- **Selected text**
_____
Here, the co-occurrence number is a number added to distinguish the co-occurrence portion label by label. The language indicates which language template the template including the co-occurrence portion specified by the label name is. In other words, the language is a piece of information indicating which language is used in the co-occurrence portion specified by the label name.
The priority processing flag mentioned above is a flag used when the co-occurrence portion, which will be described later, is formed. As shown in the English template of FIG. 17, if “#” is added behind “:” of the co-occurrence portion, a flag “1” is set in the box of priority processing flag of FIG. 19 related to the label of co-occurrence portion.
In the following, for convenience of description, information consisting of one label and the information related to the label including the language, priority processing flag, word/phrase for replacement and co-occurrence flag, will be referred to as co-occurrence information. The example of FIG. 19 includes co-occurrence information related to “be_AUX” and co-occurrence information related to “DET_MY-NULL”.
After step S404, control unit 12 determines whether or not any data is written in slot portion buffer 72 (S405). If it is determined at step S405 that data is written, first replacing unit 24 executes the process of the slot portion (S406). After step S406, control unit 12 causes the process to proceed to step S407. Details of step S406 will be described later.
If it is determined at step S405 that no data is written, control unit 12 causes the process to proceed to step S407. The reason why control unit 12 determines whether or not any data is written at step S405 is that some template data does not have any slot portion.
At step S407, control unit 12 determines whether or not any data is written in co-occurrence portion buffer 73. If it is determined at step S407 that data is written, first replacing unit 24 executes the process of co-occurrence unit (S408). After step S408, control unit 12 causes the process to proceed to step S409. Details of step S408 will be described later.
_____
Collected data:
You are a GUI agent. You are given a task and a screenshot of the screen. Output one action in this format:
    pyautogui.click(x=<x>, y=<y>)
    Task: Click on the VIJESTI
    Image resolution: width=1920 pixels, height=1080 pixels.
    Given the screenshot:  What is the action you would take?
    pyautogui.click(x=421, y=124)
_____
- **Task**
According to the passage on co-occurrence portions, what happens when "#" is added behind ":" of a co-occurrence portion?

- **Solution to the exercise**
A flag "1" is set in the priority processing flag box for that co-occurrence portion's label.